Longtime Saratoga official Anthony "Skip" Scirocco dies at 74
A fixture of Saratoga Springs politics has died. Anthony “Skip” Scirocco, the city’s longtime Commissioner of Public Works and a former county supervisor, was fighting cancer. He was 74.
Scirocco held many roles in Saratoga Springs. He served on the county board of supervisors for nearly a decade, served as the Spa City’s animal control officer, and for the last 14 years was the city’s Commissioner of Public Works.
Scirocco revealed details of his prognosis to colleagues in city hall in December. In 2022, city council meetings included an open seat as Scirocco fought cancer.
Former Democratic Saratoga Springs Commissioner of Accounts John Franck, who served the longest with Scirocco on the city council, from 2008 through the end of last year, remembered the Republican as a thoughtful, level-headed official, who remained supportive even during tense meetings.
“It was something very subtle, but it was just a nod or a wink. And I laugh now, because we would talk after the meeting and he never had to say anything and I understood where he was going. Just a wonderful man,” said Franck.
Former two-term Democratic Mayor Meg Kelly said Scirocco acted in the best interests of the city.
“Skip and I didn’t agree on everything. We’re on different sides of the political field. But we could’ve cared less. We did always what was best for the City of Saratoga Springs, and politics was always put aside. And I think that that’s what made Skip and myself a unique partnership on the council,” said Kelly.
In recent years, Scirocco’s department oversaw major projects in the city, including the renovation of the Canfield Casino and overhaul of City Hall after a lightning strike.
Michele Madigan is the former Democratic Commissioner of Finance who served on the council with Scirocco for a decade.
“One thing Skip was good is he knew what he liked. And he liked quality, he liked class, he wanted to see City Hall brought back to the magnificence that it once was. And you could see that in the way he cared for Congress Park,” said Madigan.
While Scirocco is being remembered for his legacy in City Hall, Saratoga Springs County Supervisor Matthew Veitch, a Republican, said Scirocco made significant contributions during his time on the county board as well.

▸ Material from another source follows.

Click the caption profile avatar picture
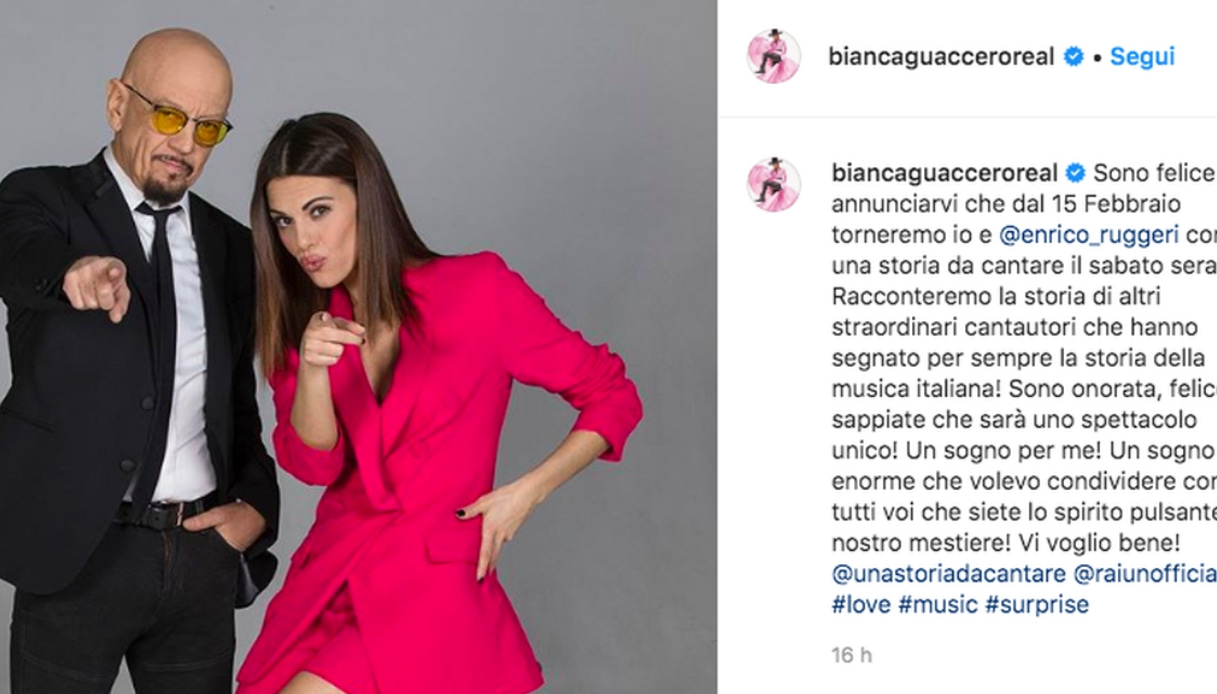pos(774,185)
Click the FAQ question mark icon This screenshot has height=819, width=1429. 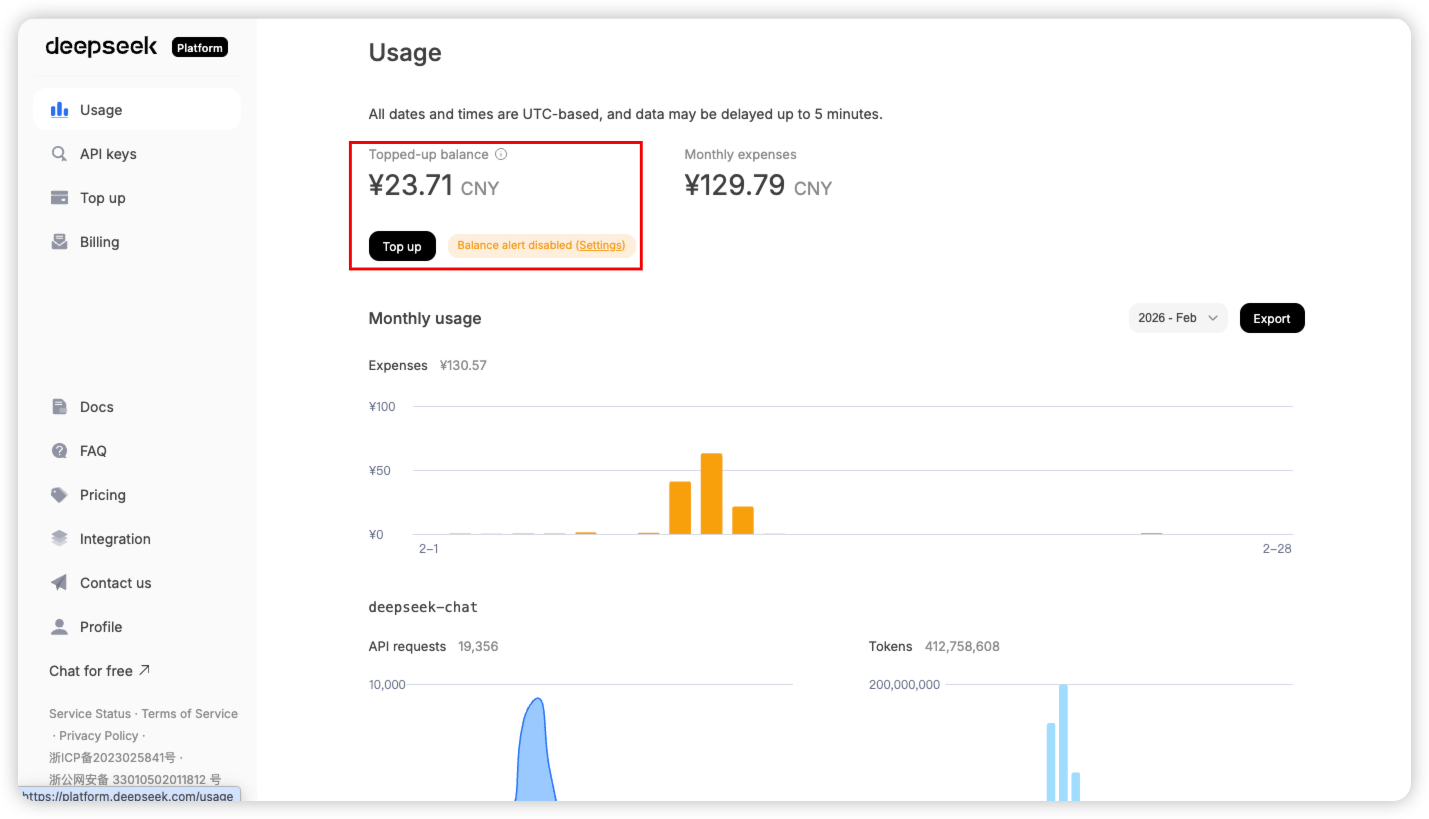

“He was really instrumental in getting 50 percent of the NYRA admissions tax to the City of Saratoga Springs from the County Board of Supervisors, which we still do today,” said Veitch.
Veitch, who shared an interest in music with Scirocco, along with late former city councilor and music shop owner Matt McCabe, said the trio used to joke about their musical plans…
“…that we would become a Saratoga Springs supergroup of elected officials or former elected officials and have a band, so it was definitely something we chatted about every once in a while,” said Veitch.
Former one-term Public Safety Commissioner Robin Dalton, who ran on the Republican platform with Scirocco in 2019, said he was as reassuring to her in the hospital as he was on the council.
“To hear him tell me how happy he was to have led the life he had led, and to be able to give back so much to the city, and how he did not expect for his life to end in this way or in this moment, but he was so at peace with everything because he just felt so fulfilled by the things he was able to do in his life,” said Dalton.
Democratic Saratoga Springs Mayor Ron Kim, who had known Scirocco for more than two decades, said he takes a lesson from the longtime public servant.
“The loudest voice isn’t always the one that is necessarily going to get heard if you’ve got something to say, and Skip always had something to say and we’ll miss that,” said Kim.
Other officials paying tribute include Republican State Senator Daphne Jordan and Democratic County Supervisor Tara Gaston.
Scirocco leaves behind his wife Corrinne, children, and grandchildren.
Under the Saratoga Springs city charter, the council will appoint a replacement ahead of a special election.